*Collected data:*
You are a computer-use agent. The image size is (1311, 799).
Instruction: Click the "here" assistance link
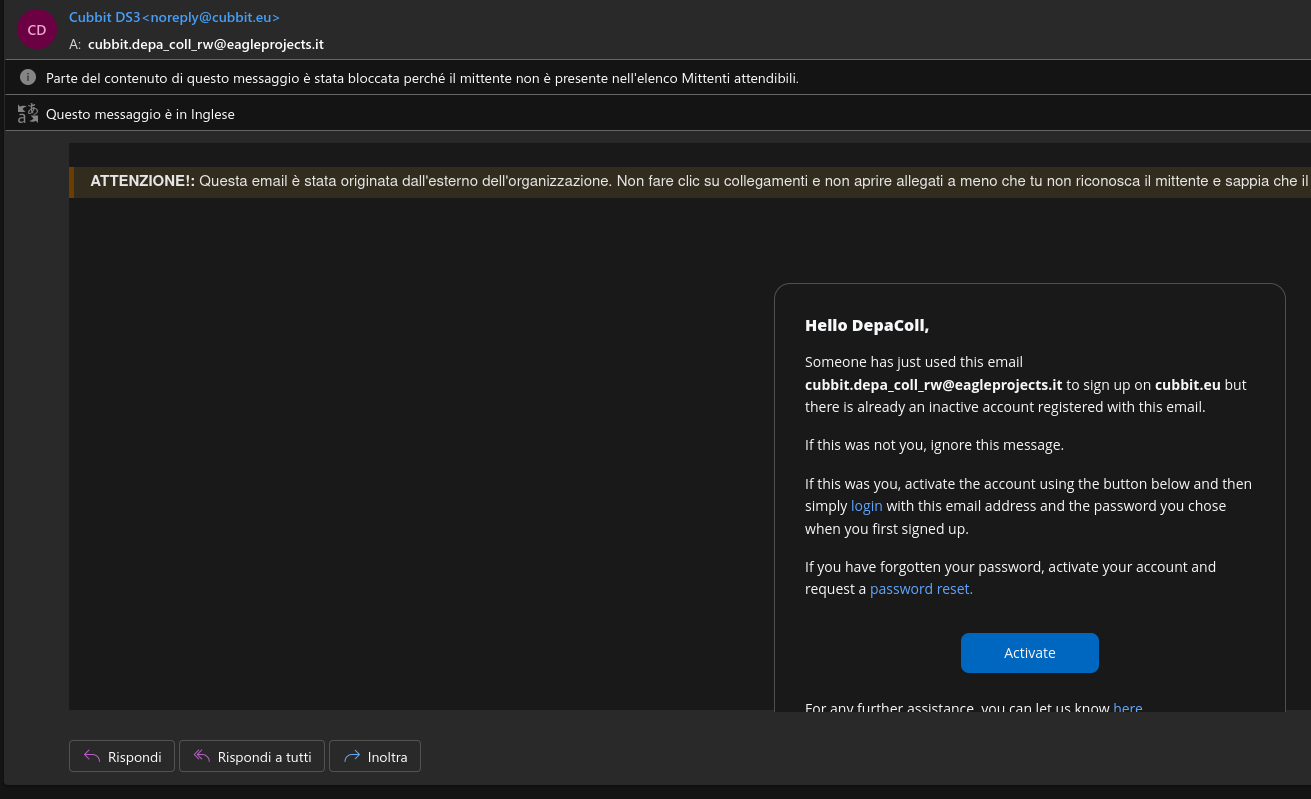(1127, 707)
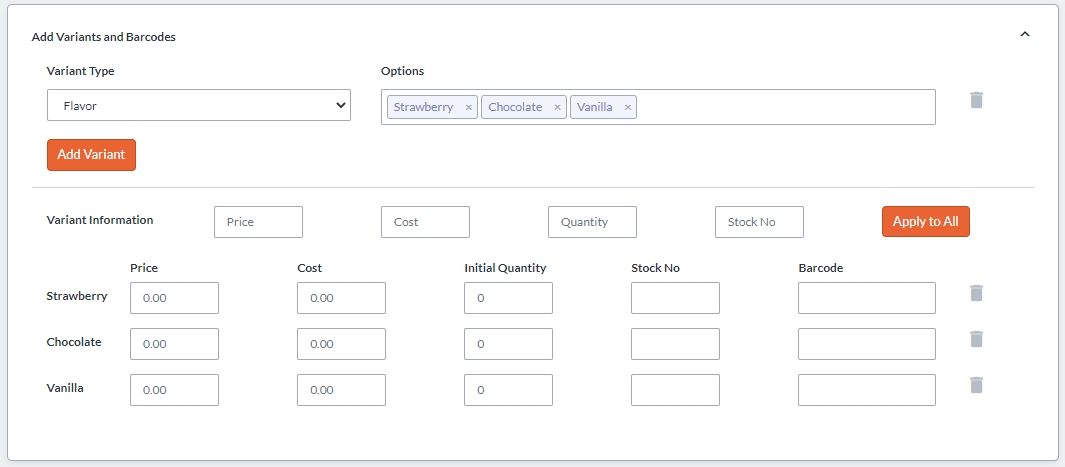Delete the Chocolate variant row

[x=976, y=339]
...
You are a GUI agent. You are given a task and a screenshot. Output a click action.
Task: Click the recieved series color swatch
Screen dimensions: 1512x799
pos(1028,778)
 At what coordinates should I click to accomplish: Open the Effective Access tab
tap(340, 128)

*WHAT IS EXPECTED:*
Looking at the data above, show all lines where the word "agent" occurs.

*ANSWER BOX:*
You are a computer-use agent. The image size is (1311, 799).
You are a GUI agent. You are given a task and a screenshot. Output a click action.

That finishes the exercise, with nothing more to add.